DATA FOR THIS EXERCISE:

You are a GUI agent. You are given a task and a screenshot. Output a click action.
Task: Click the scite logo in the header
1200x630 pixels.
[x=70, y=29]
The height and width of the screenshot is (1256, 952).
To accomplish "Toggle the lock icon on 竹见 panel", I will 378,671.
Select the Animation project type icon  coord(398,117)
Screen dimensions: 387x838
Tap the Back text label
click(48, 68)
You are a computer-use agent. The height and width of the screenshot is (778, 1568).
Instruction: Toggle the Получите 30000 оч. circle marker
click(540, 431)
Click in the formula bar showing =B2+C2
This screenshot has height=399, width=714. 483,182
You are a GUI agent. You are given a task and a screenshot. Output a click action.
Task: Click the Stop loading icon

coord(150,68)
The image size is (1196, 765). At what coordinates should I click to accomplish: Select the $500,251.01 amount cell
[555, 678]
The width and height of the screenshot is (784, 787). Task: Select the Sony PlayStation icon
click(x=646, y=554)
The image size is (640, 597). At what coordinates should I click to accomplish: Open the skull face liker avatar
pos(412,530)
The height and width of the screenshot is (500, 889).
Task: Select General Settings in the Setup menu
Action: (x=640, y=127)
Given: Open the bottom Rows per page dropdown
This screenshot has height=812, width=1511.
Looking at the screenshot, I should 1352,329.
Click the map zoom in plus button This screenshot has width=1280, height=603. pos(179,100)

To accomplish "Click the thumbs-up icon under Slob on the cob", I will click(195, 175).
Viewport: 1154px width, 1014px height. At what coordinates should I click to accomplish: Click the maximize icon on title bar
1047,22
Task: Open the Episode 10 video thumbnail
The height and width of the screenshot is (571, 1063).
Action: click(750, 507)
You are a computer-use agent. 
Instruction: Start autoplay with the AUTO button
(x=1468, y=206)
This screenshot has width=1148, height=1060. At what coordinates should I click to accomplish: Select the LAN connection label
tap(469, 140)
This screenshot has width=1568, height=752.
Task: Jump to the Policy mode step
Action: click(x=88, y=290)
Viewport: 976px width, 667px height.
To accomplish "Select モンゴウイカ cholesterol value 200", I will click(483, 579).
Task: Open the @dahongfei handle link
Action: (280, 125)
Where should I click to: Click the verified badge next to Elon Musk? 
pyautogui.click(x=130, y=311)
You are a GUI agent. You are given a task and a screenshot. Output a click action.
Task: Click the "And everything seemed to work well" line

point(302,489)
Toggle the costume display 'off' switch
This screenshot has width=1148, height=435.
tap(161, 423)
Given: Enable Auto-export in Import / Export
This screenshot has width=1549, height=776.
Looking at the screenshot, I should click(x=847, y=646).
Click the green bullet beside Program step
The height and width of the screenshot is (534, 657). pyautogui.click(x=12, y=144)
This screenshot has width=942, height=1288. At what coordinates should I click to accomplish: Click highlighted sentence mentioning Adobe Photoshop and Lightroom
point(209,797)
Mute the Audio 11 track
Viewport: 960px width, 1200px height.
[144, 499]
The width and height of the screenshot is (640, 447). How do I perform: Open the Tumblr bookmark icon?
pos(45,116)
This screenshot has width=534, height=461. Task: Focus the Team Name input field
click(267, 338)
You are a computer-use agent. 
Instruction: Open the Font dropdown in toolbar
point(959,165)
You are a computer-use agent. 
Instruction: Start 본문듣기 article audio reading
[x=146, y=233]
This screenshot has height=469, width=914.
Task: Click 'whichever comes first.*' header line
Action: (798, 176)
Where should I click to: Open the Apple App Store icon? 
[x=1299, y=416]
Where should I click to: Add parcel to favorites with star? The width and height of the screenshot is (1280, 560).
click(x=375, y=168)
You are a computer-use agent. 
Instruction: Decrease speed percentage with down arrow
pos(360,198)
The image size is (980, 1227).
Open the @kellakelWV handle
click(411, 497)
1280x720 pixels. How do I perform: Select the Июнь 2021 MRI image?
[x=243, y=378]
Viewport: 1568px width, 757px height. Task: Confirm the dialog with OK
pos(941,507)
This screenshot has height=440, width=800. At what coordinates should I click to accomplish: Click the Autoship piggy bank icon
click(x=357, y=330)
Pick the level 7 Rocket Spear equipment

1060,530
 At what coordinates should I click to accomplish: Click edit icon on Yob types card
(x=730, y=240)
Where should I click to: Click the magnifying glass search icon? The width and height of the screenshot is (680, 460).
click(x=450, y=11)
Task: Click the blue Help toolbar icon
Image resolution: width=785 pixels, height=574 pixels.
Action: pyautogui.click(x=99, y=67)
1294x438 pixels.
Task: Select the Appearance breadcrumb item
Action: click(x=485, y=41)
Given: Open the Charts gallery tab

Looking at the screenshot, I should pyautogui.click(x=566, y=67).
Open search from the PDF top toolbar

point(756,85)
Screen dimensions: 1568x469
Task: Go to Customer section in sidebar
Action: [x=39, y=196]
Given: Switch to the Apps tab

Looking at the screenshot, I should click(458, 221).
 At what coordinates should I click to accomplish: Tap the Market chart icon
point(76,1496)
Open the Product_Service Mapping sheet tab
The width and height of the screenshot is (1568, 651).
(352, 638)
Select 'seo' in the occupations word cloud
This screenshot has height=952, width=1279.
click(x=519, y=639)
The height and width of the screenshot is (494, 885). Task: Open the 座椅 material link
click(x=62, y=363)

WHAT IS REQUIRED:
What is needed is an exact copy of the entries above, from the first line through the line holding "Viewport: 976px width, 667px height.", with both of those lines kept; please give nothing else.

TASK SOLUTION:
You are a GUI agent. You are given a task and a screenshot. Output a click action.
Task: Click the scite logo in the header
1200x630 pixels.
[x=70, y=29]
The height and width of the screenshot is (1256, 952).
To accomplish "Toggle the lock icon on 竹见 panel", I will 378,671.
Select the Animation project type icon  coord(398,117)
Screen dimensions: 387x838
Tap the Back text label
click(48, 68)
You are a computer-use agent. The height and width of the screenshot is (778, 1568).
Instruction: Toggle the Получите 30000 оч. circle marker
click(540, 431)
Click in the formula bar showing =B2+C2
This screenshot has height=399, width=714. 483,182
You are a GUI agent. You are given a task and a screenshot. Output a click action.
Task: Click the Stop loading icon

coord(150,68)
The image size is (1196, 765). At what coordinates should I click to accomplish: Select the $500,251.01 amount cell
[555, 678]
The width and height of the screenshot is (784, 787). Task: Select the Sony PlayStation icon
click(x=646, y=554)
The image size is (640, 597). At what coordinates should I click to accomplish: Open the skull face liker avatar
pos(412,530)
The height and width of the screenshot is (500, 889).
Task: Select General Settings in the Setup menu
Action: (x=640, y=127)
Given: Open the bottom Rows per page dropdown
This screenshot has height=812, width=1511.
Looking at the screenshot, I should 1352,329.
Click the map zoom in plus button This screenshot has width=1280, height=603. pos(179,100)

To accomplish "Click the thumbs-up icon under Slob on the cob", I will click(195, 175).
Viewport: 1154px width, 1014px height. At what coordinates should I click to accomplish: Click the maximize icon on title bar
1047,22
Task: Open the Episode 10 video thumbnail
The height and width of the screenshot is (571, 1063).
Action: click(750, 507)
You are a computer-use agent. 
Instruction: Start autoplay with the AUTO button
(x=1468, y=206)
This screenshot has width=1148, height=1060. At what coordinates should I click to accomplish: Select the LAN connection label
tap(469, 140)
This screenshot has width=1568, height=752.
Task: Jump to the Policy mode step
Action: click(x=88, y=290)
Viewport: 976px width, 667px height.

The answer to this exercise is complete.